***** Record extracts

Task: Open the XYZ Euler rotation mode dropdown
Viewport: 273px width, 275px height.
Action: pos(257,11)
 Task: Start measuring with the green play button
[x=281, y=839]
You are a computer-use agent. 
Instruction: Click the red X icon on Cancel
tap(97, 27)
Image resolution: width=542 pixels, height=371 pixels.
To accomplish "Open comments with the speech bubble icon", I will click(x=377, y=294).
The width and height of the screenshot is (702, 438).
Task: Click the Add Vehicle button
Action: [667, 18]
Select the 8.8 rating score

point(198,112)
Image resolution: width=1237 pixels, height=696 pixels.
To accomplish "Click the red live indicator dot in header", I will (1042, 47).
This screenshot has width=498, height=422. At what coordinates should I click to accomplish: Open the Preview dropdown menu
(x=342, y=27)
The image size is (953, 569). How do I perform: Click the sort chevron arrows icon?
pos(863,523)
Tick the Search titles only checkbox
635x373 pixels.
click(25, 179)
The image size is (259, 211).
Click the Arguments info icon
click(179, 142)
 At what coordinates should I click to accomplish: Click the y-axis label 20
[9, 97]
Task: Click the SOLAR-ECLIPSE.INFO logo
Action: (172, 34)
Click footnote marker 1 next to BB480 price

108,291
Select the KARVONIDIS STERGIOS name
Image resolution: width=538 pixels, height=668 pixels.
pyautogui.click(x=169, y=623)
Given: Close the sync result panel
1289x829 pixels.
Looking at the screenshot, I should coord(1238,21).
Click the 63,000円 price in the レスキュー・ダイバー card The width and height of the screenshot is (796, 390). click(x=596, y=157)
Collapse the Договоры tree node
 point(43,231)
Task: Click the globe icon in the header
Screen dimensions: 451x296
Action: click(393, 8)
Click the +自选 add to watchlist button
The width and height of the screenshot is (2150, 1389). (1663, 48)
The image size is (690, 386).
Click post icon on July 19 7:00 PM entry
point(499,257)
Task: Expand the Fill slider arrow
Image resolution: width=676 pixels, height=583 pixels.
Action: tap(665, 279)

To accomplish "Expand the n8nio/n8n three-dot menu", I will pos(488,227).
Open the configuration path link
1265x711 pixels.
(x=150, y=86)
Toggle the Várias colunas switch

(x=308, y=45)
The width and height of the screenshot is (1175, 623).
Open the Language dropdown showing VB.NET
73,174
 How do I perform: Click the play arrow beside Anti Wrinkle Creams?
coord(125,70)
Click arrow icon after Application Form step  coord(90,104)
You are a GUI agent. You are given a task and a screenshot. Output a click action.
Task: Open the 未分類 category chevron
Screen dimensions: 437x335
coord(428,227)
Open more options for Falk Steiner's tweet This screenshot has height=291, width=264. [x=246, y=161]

**********

What you need to do -
Could you reproduce all of the entries above line for line, changing nothing?

The solution -
Task: Open the XYZ Euler rotation mode dropdown
Viewport: 273px width, 275px height.
Action: pos(257,11)
 Task: Start measuring with the green play button
[x=281, y=839]
You are a computer-use agent. 
Instruction: Click the red X icon on Cancel
tap(97, 27)
Image resolution: width=542 pixels, height=371 pixels.
To accomplish "Open comments with the speech bubble icon", I will click(x=377, y=294).
The width and height of the screenshot is (702, 438).
Task: Click the Add Vehicle button
Action: [667, 18]
Select the 8.8 rating score

point(198,112)
Image resolution: width=1237 pixels, height=696 pixels.
To accomplish "Click the red live indicator dot in header", I will (1042, 47).
This screenshot has width=498, height=422. At what coordinates should I click to accomplish: Open the Preview dropdown menu
(x=342, y=27)
The image size is (953, 569). How do I perform: Click the sort chevron arrows icon?
pos(863,523)
Tick the Search titles only checkbox
635x373 pixels.
click(25, 179)
The image size is (259, 211).
Click the Arguments info icon
click(179, 142)
 At what coordinates should I click to accomplish: Click the y-axis label 20
[9, 97]
Task: Click the SOLAR-ECLIPSE.INFO logo
Action: (172, 34)
Click footnote marker 1 next to BB480 price

108,291
Select the KARVONIDIS STERGIOS name
Image resolution: width=538 pixels, height=668 pixels.
pyautogui.click(x=169, y=623)
Given: Close the sync result panel
1289x829 pixels.
Looking at the screenshot, I should coord(1238,21).
Click the 63,000円 price in the レスキュー・ダイバー card The width and height of the screenshot is (796, 390). click(x=596, y=157)
Collapse the Договоры tree node
 point(43,231)
Task: Click the globe icon in the header
Screen dimensions: 451x296
Action: click(393, 8)
Click the +自选 add to watchlist button
The width and height of the screenshot is (2150, 1389). (1663, 48)
The image size is (690, 386).
Click post icon on July 19 7:00 PM entry
point(499,257)
Task: Expand the Fill slider arrow
Image resolution: width=676 pixels, height=583 pixels.
Action: tap(665, 279)

To accomplish "Expand the n8nio/n8n three-dot menu", I will pos(488,227).
Open the configuration path link
1265x711 pixels.
(x=150, y=86)
Toggle the Várias colunas switch

(x=308, y=45)
The width and height of the screenshot is (1175, 623).
Open the Language dropdown showing VB.NET
73,174
 How do I perform: Click the play arrow beside Anti Wrinkle Creams?
coord(125,70)
Click arrow icon after Application Form step  coord(90,104)
You are a GUI agent. You are given a task and a screenshot. Output a click action.
Task: Open the 未分類 category chevron
Screen dimensions: 437x335
coord(428,227)
Open more options for Falk Steiner's tweet This screenshot has height=291, width=264. [x=246, y=161]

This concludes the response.